Doch stimmt das überhaupt? Was wissen wir über das digitale Universum, das unser aller Leben längst beeinflusst und in Zukunft noch viel intensiver beeinflussen wird? „Vergleichsweise wenig“ behaupten Martin Andree und Timo Thomsen. Die Autoren haben sich nicht mit allgemeinen Behauptungen und oberflächlichem Zahlenmaterial zufriedengegeben. Mit ihrem Buch „Atlas der Digitalen Welt“ haben sie sehr viel tiefer geschaut und das Internet quasi erstmals vermessen. Und das angetrieben von Fragen wie: Wer ist überhaupt im Netz unterwegs? Nach Geschlechtern und Altersgruppen aufgeschlüsselt. Was machen die Menschen im Internet? Und vor allem in welcher Intensität? Gibt es Unterschiede, ob Inhalte mit dem Smartphone, dem Tablet oder am Desktop-PC betrachtet werden (Ja, die gibt es!!)? Im „Atlas der Digitalen Welt“ stehen nicht Untersuchungen zu Nettoreichweiten im Fokus, also die Frage, wie viele User mein Angebot angeklickt haben, sondern die Kombination dieser Zahlen mit der Nutzungsdauer. Kurz: Wie viel Aufmerksamkeit gemessen in Zeit erhält mein Angebot überhaupt – und von wem und mit welcher Technologie konsumiert? Der daraus resultierende Wert wird als Duration bezeichnet. Wer sich damit näher beschäftigt, wird sich niemals wieder allein mit Page Impressions abspeisen lassen.

Die massive Konzentration der Online-Welt ist einer der tragenden Erkenntnisse der Autoren. Im Buch dient dies als Basis für wichtige Schlussfolgerungen. Klar wissen wir, dass Google (Alphabet), Facebook, Apple und Amazon ziemlich groß sind. Aber nur bedingt, wie sehr diese Konzerne den Großteil des Geschehens (Traffic) tatsächlich bestimmen. Im Schatten des dynamischen Wachstums dieser Player wird es für kleinere Anbieter zunehmend schwieriger emporzukommen oder zu bestehen.
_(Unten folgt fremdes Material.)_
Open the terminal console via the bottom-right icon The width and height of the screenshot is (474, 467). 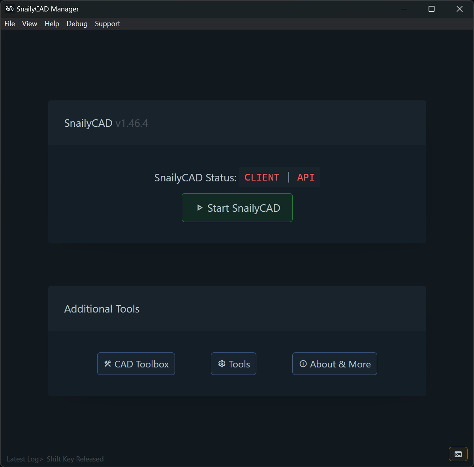point(457,454)
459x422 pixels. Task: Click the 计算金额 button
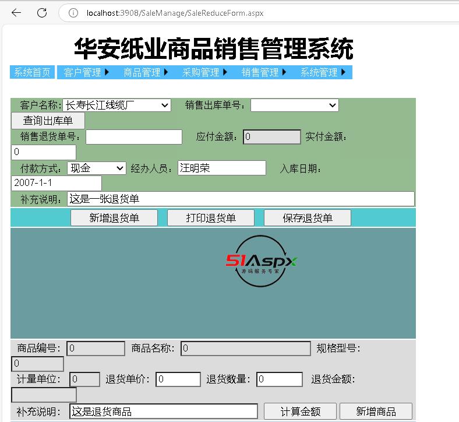click(300, 411)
Manchmal ist dies fast unmöglich, weil sie gar nicht mehr genügend wahrgenommen werden. Denn die Aufmerksamkeit der Nutzer wird längst auf die eigenen Angebote gelenkt. Oder es werden geschlossene Systeme geschaffen, in denen die Nutzer im goldenen Käfig sitzen: ob dieser nun Apple heißt, WhatsApp, Amazon Prime oder YouTube. Bitter: Selbst die Internetseiten von sehr großen Unternehmen und fachkundigen Bloggern sind in Duration betrachtet oft gar nicht mehr messbar.

Massenmedien haben schon immer die Wahrnehmung der Menschen beeinflusst und damit Wirklichkeit geschaffen. Allein durch die Auswahl der Inhalte. Das hat sich nicht verändert, nur verschoben. Heute bestimmen zunehmend die Internetkonzerne über das, was wahrnehmbar gemacht wird. Und diese Auswahl orientiert sich allein am Geschäft. Was gleichermaßen für das Social Web gilt. Auch hier zeigt sich die einst erhoffte Freiheit im Internet zunehmend als Märchen. Sobald genügend Nutzer an Bord sind, geht es ausschließlich um die Monetisierung des Angebots und damit um die Frage, wie noch mehr Werbung platziert werden kann. Dieses Wissen soll niemandem das Internet vermiesen, aber es kann helfen zu erkennen, worauf man sich einlässt, welche Langzeitfolgen möglich sind und wie man es trotz allem clever nutzen könnte.

Dirk Biermann
Chefreaktion KÜCHENPLANER online/offline

Dieser Beitrag erscheint als Editorial der Ausgabe KÜCHENPLANER 1/2 2021. Erscheinungsdatum der Printausgabe ist der 26. Februar 2021; das E-Paper ist bereits veröffentlicht.